WHAT IS REQUIRED — Edit the rows below by replacing "location" with "position" everywhere it appears, and change nothing else. Leave the pictures out of your version.

-- Opening Marker --

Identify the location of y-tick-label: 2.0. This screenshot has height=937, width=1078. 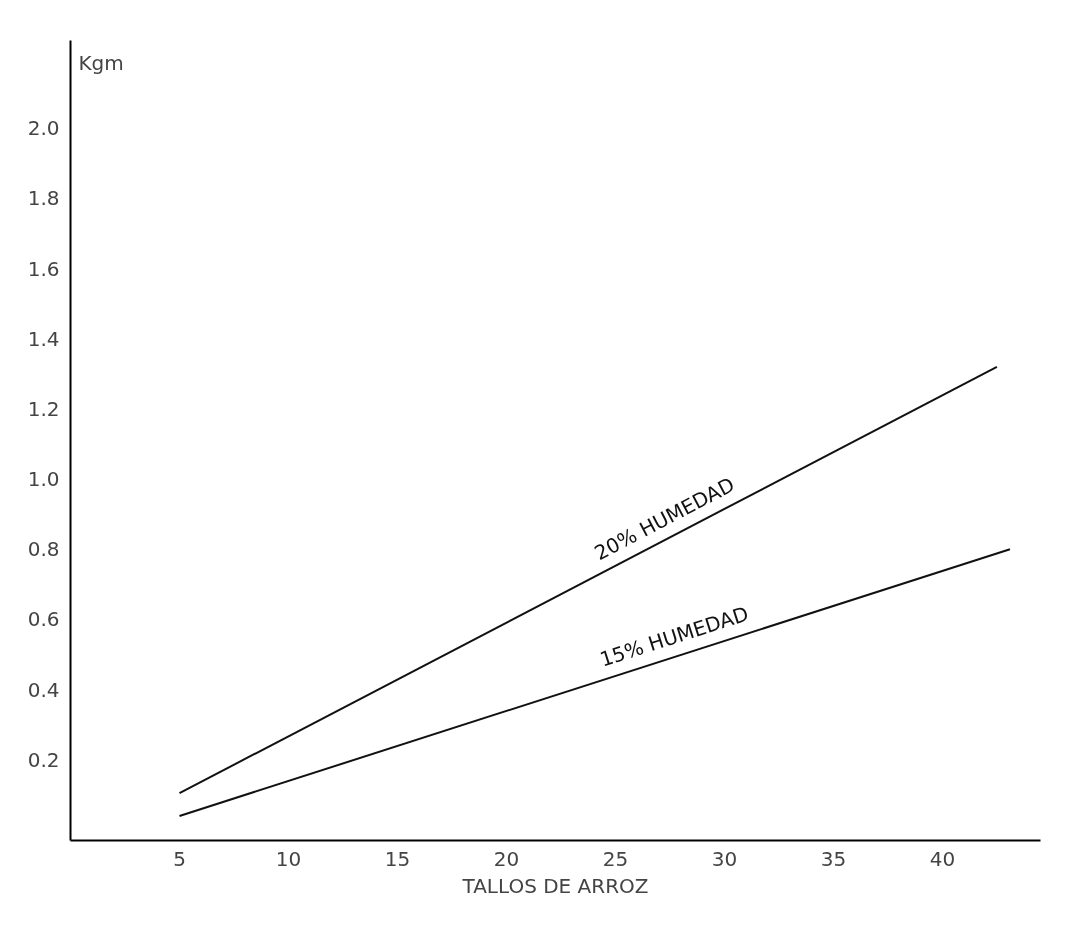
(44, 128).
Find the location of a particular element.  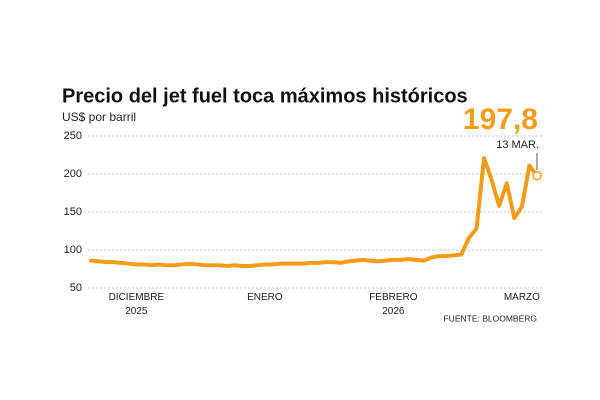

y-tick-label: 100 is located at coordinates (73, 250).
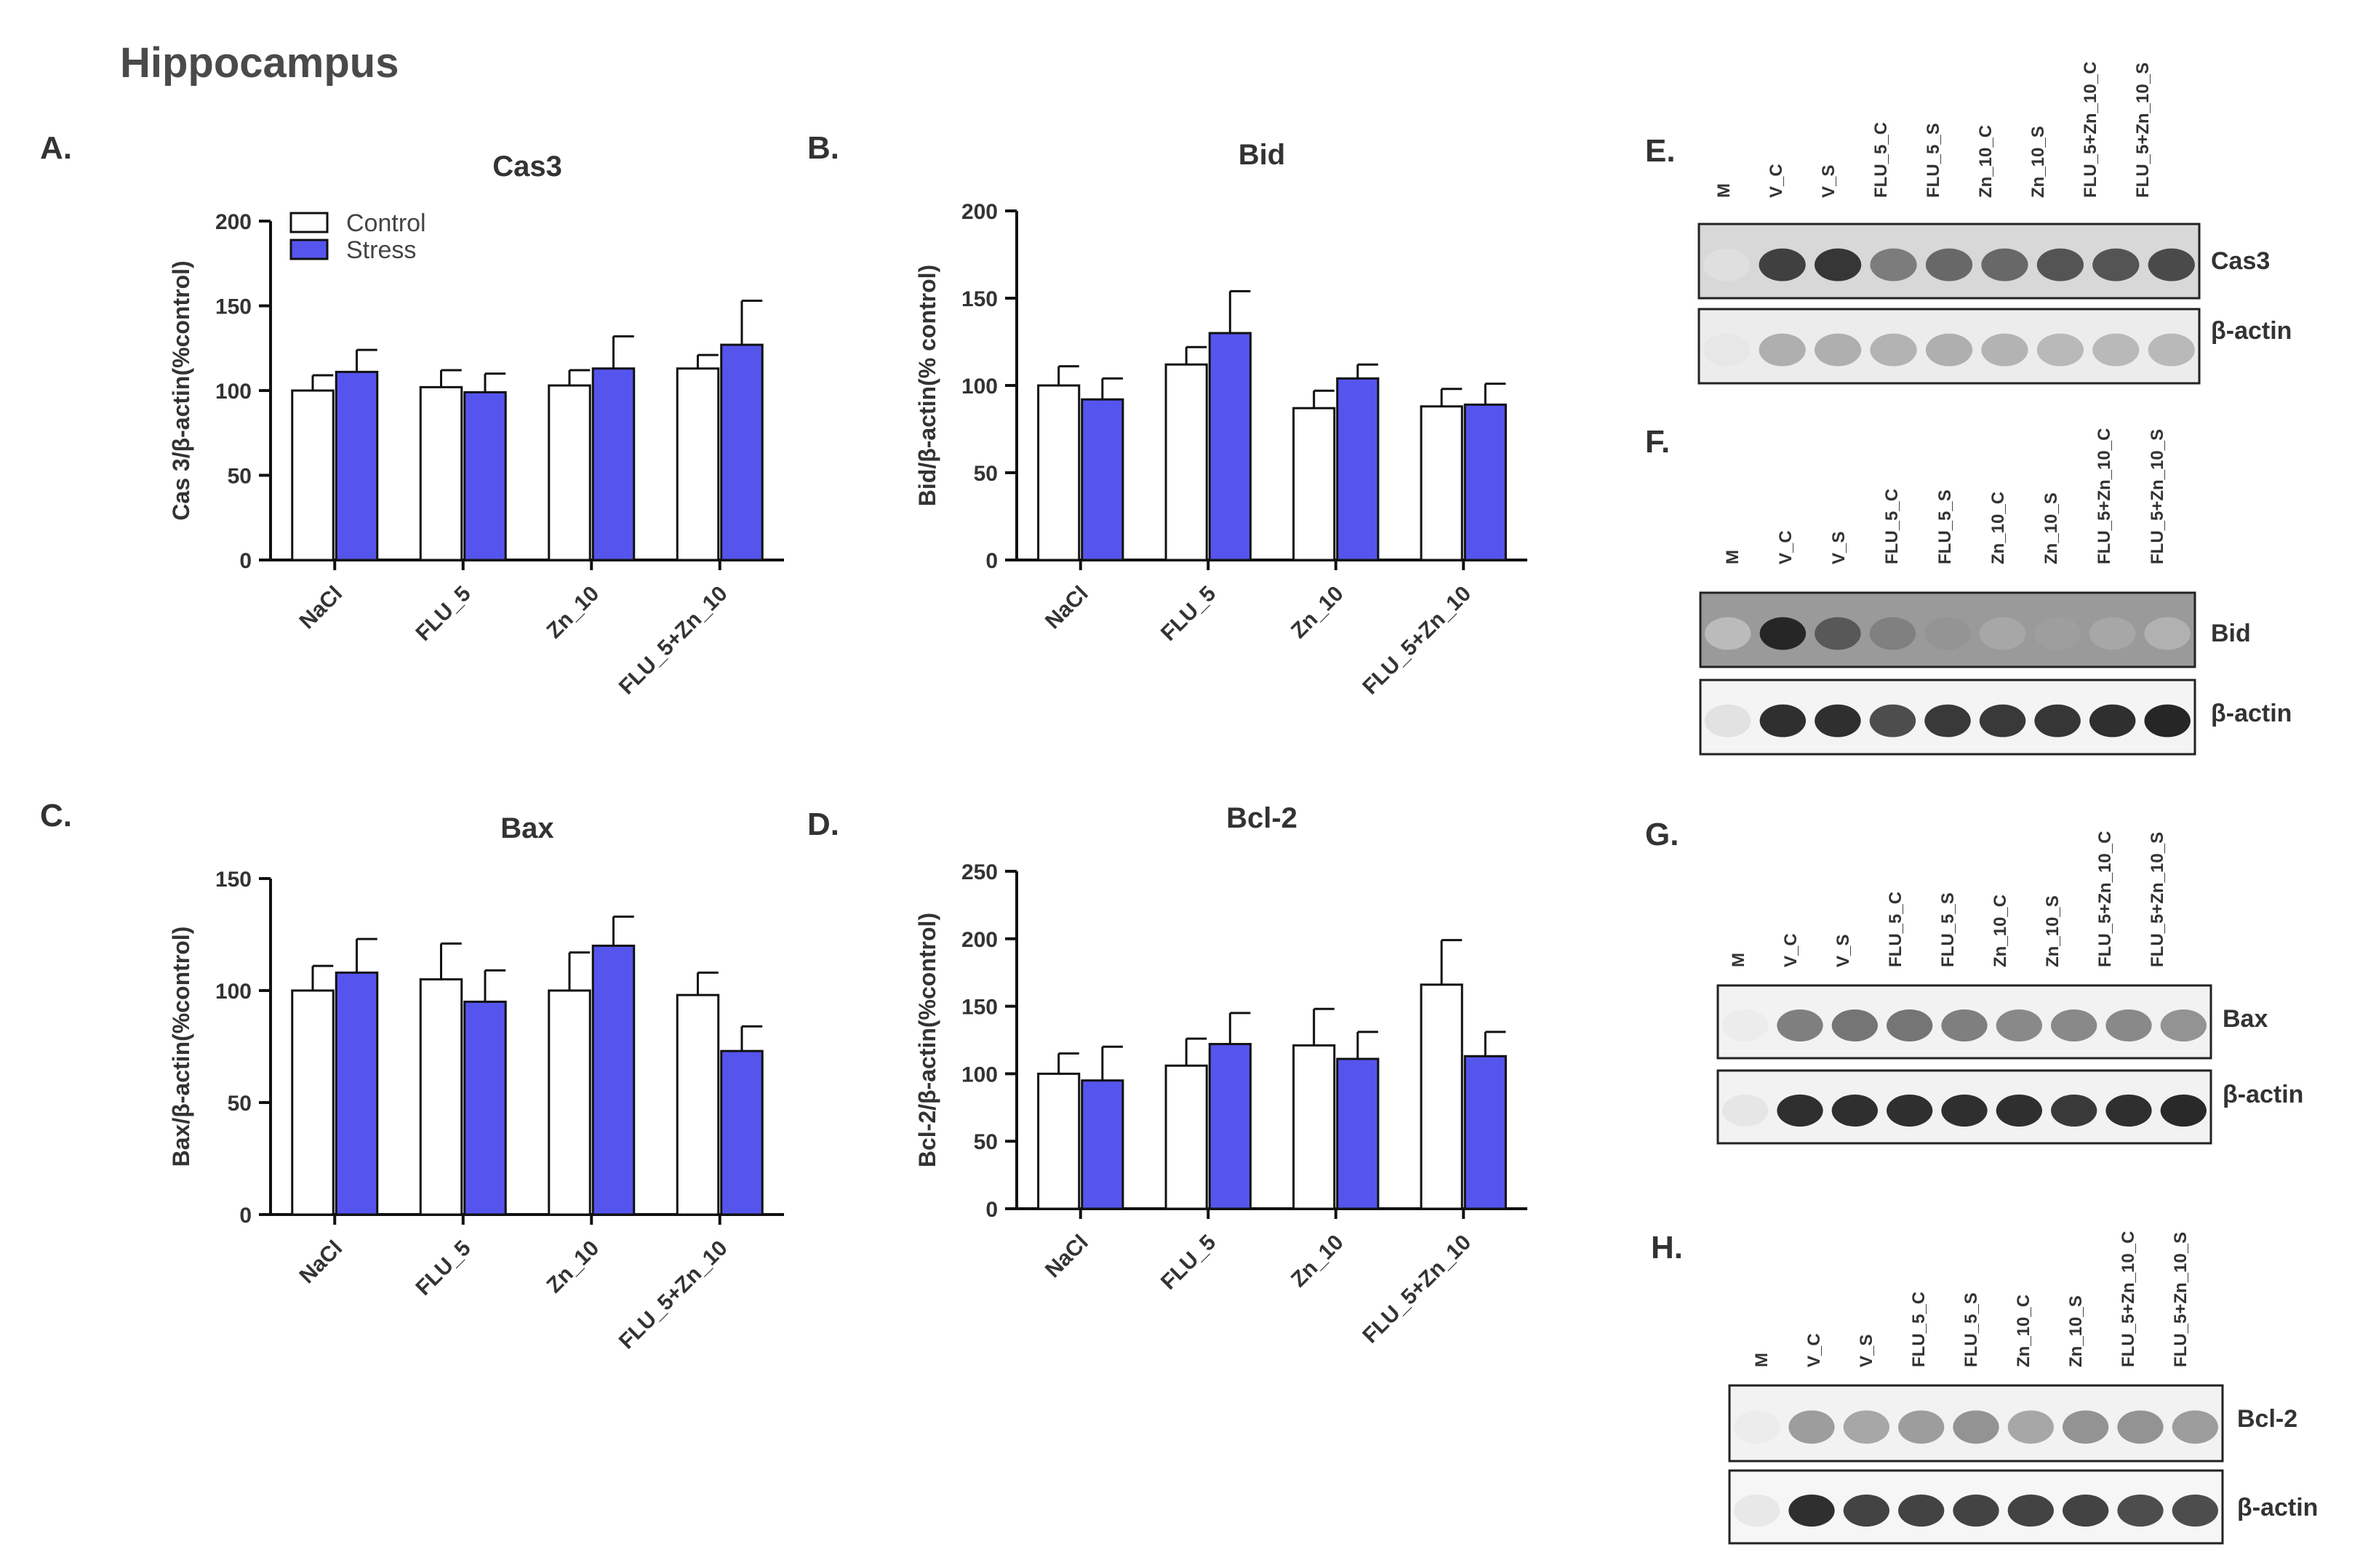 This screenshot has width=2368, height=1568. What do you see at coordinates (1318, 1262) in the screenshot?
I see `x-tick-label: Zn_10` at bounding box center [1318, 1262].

-- Closing Marker --

WRITTEN RESPONSE —
Identify the position of y-tick-label: 2.0. This screenshot has height=937, width=1078. 
(44, 128).
Find the position of a particular element.  

y-tick-label: 100 is located at coordinates (73, 250).
 This screenshot has width=2368, height=1568. What do you see at coordinates (1318, 1262) in the screenshot?
I see `x-tick-label: Zn_10` at bounding box center [1318, 1262].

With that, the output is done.